When a serious family health issue came up, the owner needed to step away—and quickly. That meant selling the business within a few months. The goal wasn’t just speed, but finding the right buyer who would understand the value and continue the legacy.
Considering a transition for your business?
Let’s talk about how we can make that happen—confidentially, thoughtfully, and on your timeline.
Challenges We Faced
1. Tight Timeline
The owner needed to close the deal within six months. That meant working efficiently across all stages—from marketing to due diligence—without letting quality slip.
2. Customer Dependence
About half of the company’s revenue came from one long-standing customer. While this showed strength in relationships, it raised concerns for some buyers who prefer more customer diversity.
3. Unfinished Jobs and Advance Spending
At the time of sale, the company had already spent over $500K on materials and outsourced services for upcoming jobs. Because these parts weren’t yet delivered or invoiced, the buyer wasn’t sure how to value them or if they would generate future revenue.
4. Overloaded Accountant Slowing Down Diligence
The company’s long-time accountant was already behind on regular work—and couldn’t keep up with the intense due diligence process. Without additional support, this could have stalled the deal entirely.
What We Did
✅ Ran a Focused, Targeted Outreach
We didn’t just cast a wide net—we identified and engaged buyers with experience in acquiring manufacturing companies, especially those who understood and were comfortable with customer concentration risks.
✅ Built Trust Through Honest Conversations
We had transparent discussions with the buyer about both the strengths and challenges of the business. We shared historical data, customer track records, and future potential. This honesty helped build trust and keep momentum.
✅ Solved the Work-in-Progress Issue Creatively
Rather than argue over what counted as inventory, we helped structure a fair solution:
- A $400K holdback was agreed upon at closing.
- The money would be paid out in phases, once certain milestones were hit—like receiving customer orders or shipping parts.
- This was kept separate from any performance bonuses, making the arrangement clean and clear.
✅ Bridged a Critical Resource Gap
We quickly identified that the company’s accountant couldn’t keep up with due diligence. Going beyond the usual role of a broker, we tapped into our network of accountants, worked with the company’s CPA to vet options, and helped onboard the right support. This hands-on involvement kept the diligence process on track and ensured both parties had what they needed to move forward.
The Outcome
- The company was sold within six months, as planned.
- The buyer—a family office with a track record of buying and growing contract manufacturers—was a great strategic fit.
- Risks were addressed openly, and the buyer felt confident about the business’s future.
- Work-in-progress and resource challenges were resolved smoothly through creative structuring and hands-on support.
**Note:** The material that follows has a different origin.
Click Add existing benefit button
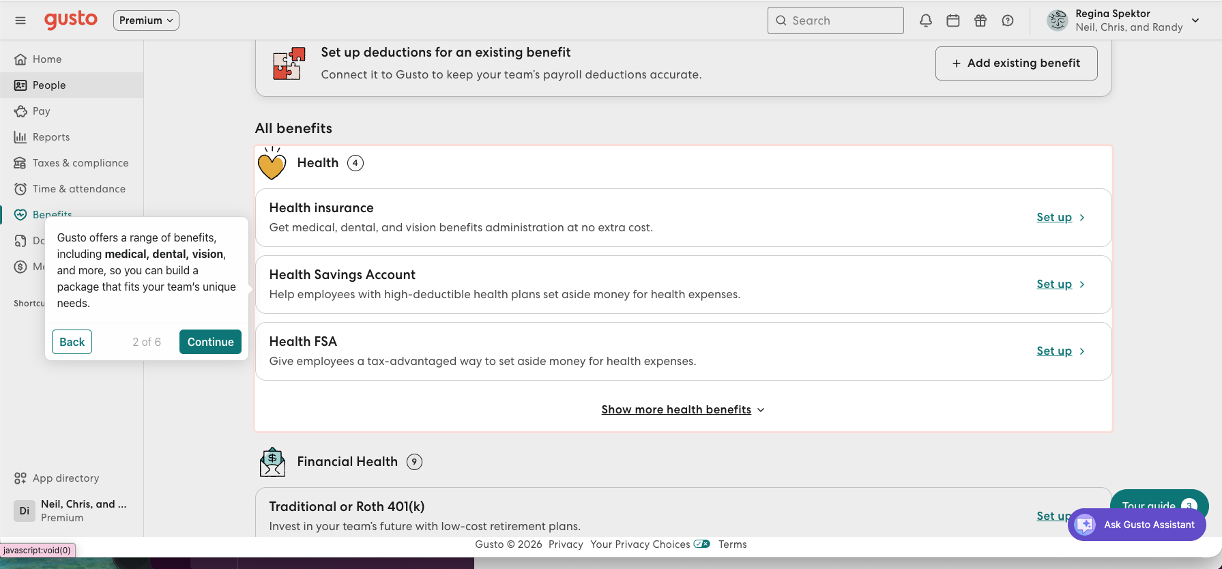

- The seller stayed on for a 12-month transition, ensuring continuity.
What You Can Learn From This
- Life happens—sometimes a personal crisis forces an urgent sale. With the right help, you can still exit on your terms.
- Openly addressing risks doesn’t scare off the right buyer—it builds credibility.
- Small bottlenecks, like understaffed accounting, can derail deals. A proactive advisor can make all the difference.
- Tailored solutions—not one-size-fits-all playbooks—help close deals in complex situations.